If you haven't followed the guide to four future forms yet (or not for some time) you are advised to look at it before you read on (new tab).

This guide explains three tenses often taught to higher-level learners which are slightly less common ways to talk about particular aspects of the future.  If you are unsure about the distinction between aspect and tense, there's a guide on this site, linked below in the list of related guides
The other distinction to make sure you are clear about is the difference between stative and dynamic uses of verbs.  If you are unsure, there's a guide on this site also linked below
This guide also includes an explanation of a fourth common way to talk about the future which is rarely taught but easy to teach and learn:
    We are about to begin.


The future progressive

There are four uses:

  1. the future as 'a matter of course' 1
    The sentence
        They will be having dinner so don't call them now
    implies that the action will be happening in the natural course of things and your call would interrupt it.  The form doesn't always denote a progressive action but it usually does.  The best way to explain this is probably with the use of a time line such as
    This form is also used to refer to a continuous background state which may not actually be an event in progress at the time to which the speaker refers.

+++++

## What you need to do
1. List every other guide that the future-forms guide points readers to.
2. Summarize the future-forms guide in two sentences.
The material that comes after this guide is separate from it.

## Given information
+++++

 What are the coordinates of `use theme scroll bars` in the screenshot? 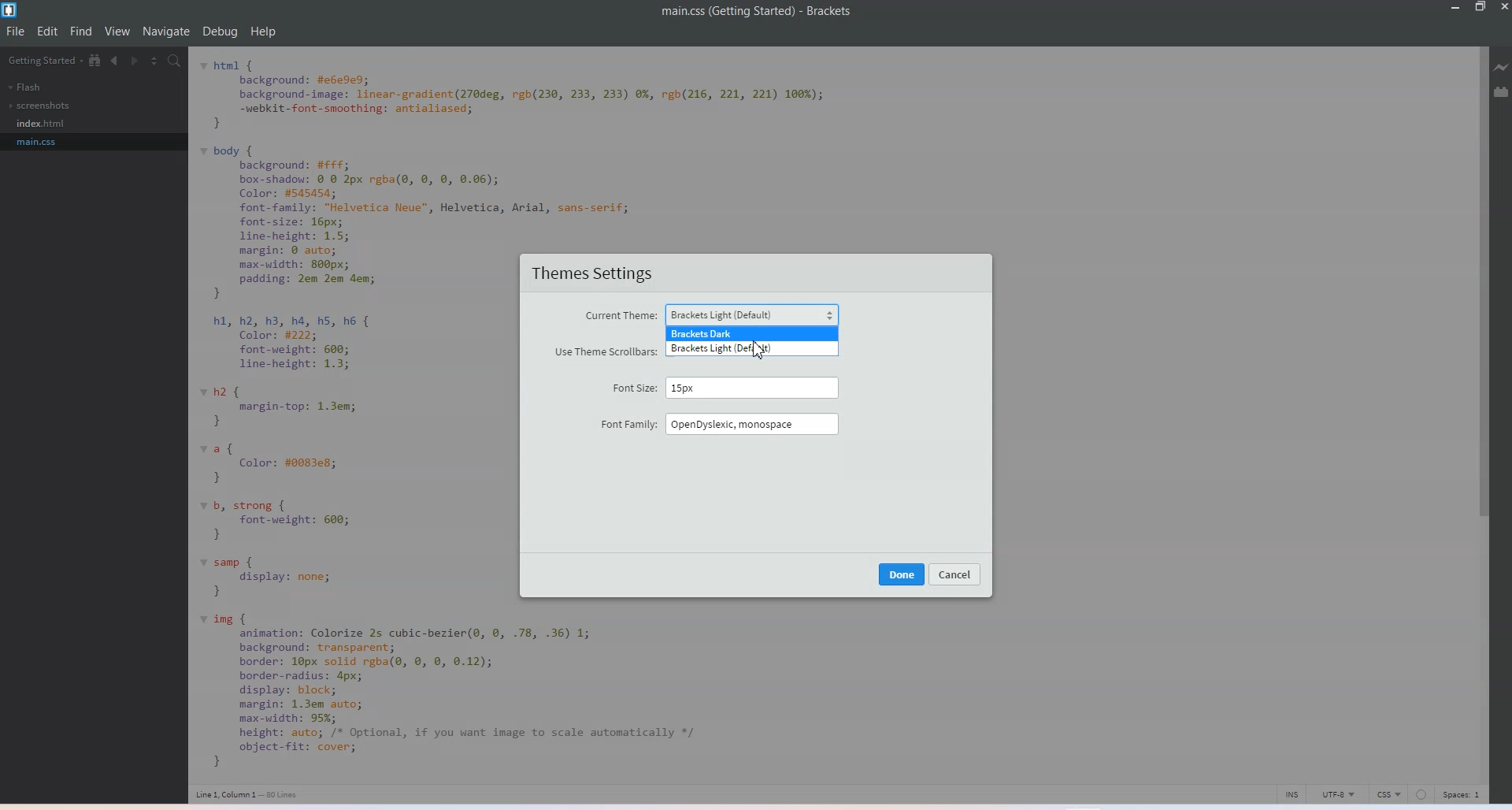 It's located at (604, 351).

+++++

## Replies
1.
- The guide to four future forms
- A guide on the distinction between aspect and tense
- A guide on the difference between stative and dynamic uses of verbs

2. The guide explains three tenses, often taught to higher-level learners, that are slightly less common ways to talk about particular aspects of the future, plus a rarely taught but easy fourth way, as in "We are about to begin." It gives four uses for the future progressive, the first being the future as "a matter of course," where an action will be happening in the natural course of things, and notes that the form usually, though not always, denotes a progressive action.